Just imagine if we never noticed the niggles in our body and,
You know,
Months,
Years,
A lifetime later,
We come towards the end of our lives and we're going to be wrapped and riddled with aching bones,
Degenerated muscles and a body that is not supporting and an unsupported body,
Which is not very good for anybody.
So learning to appreciate the smallest things within our movement can be of real benefit to our health and our well-being.
A small exercise to point out just how difficult it is to stand there and do nothing.

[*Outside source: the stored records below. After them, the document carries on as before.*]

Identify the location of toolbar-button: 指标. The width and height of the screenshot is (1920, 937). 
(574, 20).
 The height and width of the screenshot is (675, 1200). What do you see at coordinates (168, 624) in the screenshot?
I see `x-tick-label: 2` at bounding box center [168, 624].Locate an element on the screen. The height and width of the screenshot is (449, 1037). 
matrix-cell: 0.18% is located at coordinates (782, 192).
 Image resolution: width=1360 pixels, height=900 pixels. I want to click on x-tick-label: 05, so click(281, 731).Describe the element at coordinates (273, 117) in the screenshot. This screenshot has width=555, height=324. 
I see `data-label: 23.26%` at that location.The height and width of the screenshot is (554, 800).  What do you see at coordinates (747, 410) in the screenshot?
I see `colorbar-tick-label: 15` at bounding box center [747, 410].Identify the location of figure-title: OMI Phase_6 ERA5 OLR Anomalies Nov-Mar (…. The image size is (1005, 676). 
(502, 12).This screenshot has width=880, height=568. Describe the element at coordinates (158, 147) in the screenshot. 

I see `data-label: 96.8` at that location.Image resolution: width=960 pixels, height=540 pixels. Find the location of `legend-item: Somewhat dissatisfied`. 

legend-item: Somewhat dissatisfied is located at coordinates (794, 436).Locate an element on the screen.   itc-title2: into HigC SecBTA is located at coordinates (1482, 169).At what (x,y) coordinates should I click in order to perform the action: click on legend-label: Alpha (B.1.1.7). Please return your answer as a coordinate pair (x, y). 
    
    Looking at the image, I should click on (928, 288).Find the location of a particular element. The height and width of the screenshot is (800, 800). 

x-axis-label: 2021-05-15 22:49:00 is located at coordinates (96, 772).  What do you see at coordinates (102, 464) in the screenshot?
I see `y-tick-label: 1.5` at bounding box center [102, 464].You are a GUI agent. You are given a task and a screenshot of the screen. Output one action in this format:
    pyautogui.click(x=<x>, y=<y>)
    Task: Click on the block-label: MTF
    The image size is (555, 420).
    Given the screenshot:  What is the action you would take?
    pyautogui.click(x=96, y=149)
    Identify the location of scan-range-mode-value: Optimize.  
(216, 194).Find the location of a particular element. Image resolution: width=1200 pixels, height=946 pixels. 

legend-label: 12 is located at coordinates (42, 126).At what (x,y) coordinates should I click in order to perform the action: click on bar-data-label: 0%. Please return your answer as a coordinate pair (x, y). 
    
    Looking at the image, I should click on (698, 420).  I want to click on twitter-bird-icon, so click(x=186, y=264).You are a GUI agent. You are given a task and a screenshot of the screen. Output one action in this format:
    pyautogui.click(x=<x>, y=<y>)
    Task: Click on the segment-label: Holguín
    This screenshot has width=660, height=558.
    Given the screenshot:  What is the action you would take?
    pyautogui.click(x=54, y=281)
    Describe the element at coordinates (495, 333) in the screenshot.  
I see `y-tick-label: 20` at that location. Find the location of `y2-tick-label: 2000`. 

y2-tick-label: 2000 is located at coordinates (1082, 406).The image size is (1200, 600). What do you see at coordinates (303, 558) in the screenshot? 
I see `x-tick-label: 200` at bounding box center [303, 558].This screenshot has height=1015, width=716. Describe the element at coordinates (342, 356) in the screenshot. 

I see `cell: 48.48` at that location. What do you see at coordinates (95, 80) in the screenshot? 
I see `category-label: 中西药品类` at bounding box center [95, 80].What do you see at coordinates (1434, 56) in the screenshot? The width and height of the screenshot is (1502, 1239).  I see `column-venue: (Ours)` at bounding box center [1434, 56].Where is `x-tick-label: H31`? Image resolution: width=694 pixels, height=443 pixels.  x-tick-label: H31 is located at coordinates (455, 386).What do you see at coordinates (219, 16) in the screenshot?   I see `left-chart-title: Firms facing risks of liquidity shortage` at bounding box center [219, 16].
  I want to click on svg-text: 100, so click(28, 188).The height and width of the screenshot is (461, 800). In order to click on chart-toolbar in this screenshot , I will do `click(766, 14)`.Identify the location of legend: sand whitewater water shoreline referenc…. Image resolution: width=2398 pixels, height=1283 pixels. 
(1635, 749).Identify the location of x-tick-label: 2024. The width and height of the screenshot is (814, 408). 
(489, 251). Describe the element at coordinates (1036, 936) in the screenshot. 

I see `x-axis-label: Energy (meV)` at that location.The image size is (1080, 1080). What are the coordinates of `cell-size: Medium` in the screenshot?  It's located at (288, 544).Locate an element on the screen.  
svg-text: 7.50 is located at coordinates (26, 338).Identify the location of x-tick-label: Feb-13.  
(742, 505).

Perhaps you could walk into your kitchen or dining area next time that you want a hot beverage and to put the kettle on.
Now,
If you were just to stand there and wait for the kettle to boil,
It's a useful exercise in mindfulness to just watch what the mind does,
Because there is a huge tendency for the mind to be completely restless.
While the kettle is boiling,
You will want to do various other tasks in the kitchen or the dining area and make the most of your time.
We will be able to see very clearly in that moment while we wait for the kettle to boil,
Just how difficult it is to stand around and do nothing.
So if we are going to get lost in this space while we wait for the kettle to boil,
Then at least if we're going to do something,
Then let's do it mindfully.
Let's pay attention to opening cupboard doors,
Let's pay attention to putting crockery or cutlery away,
Let's listen to the sounds in the kitchen or the dining area,
Let's pace quietly up and down and notice the weight of the body on our feet.
Using every moment that we can to bring attention to what's going on right now.
And these can all supplement our mindfulness formal practice.
So in a sense,
Standing in the kitchen waiting for the kettle to boil is a very informal way of practicing mindfulness.
So give it a go.
In all your tasks and activities,
Walk slow,
Pay attention to every step.
If you have stairs in your home,
It's taking one step at a time and noticing how the body is balanced on each leg as we walk.
Take the time and be curious as to what's going on in the moment.
And that is the attitude that we take with all our mindfulness practice.
Taking the time,
Going slow,
We are our own experiment.
We're becoming interested in ourselves and how we are.
And eventually we can open that up to others and be interested and curious about others too.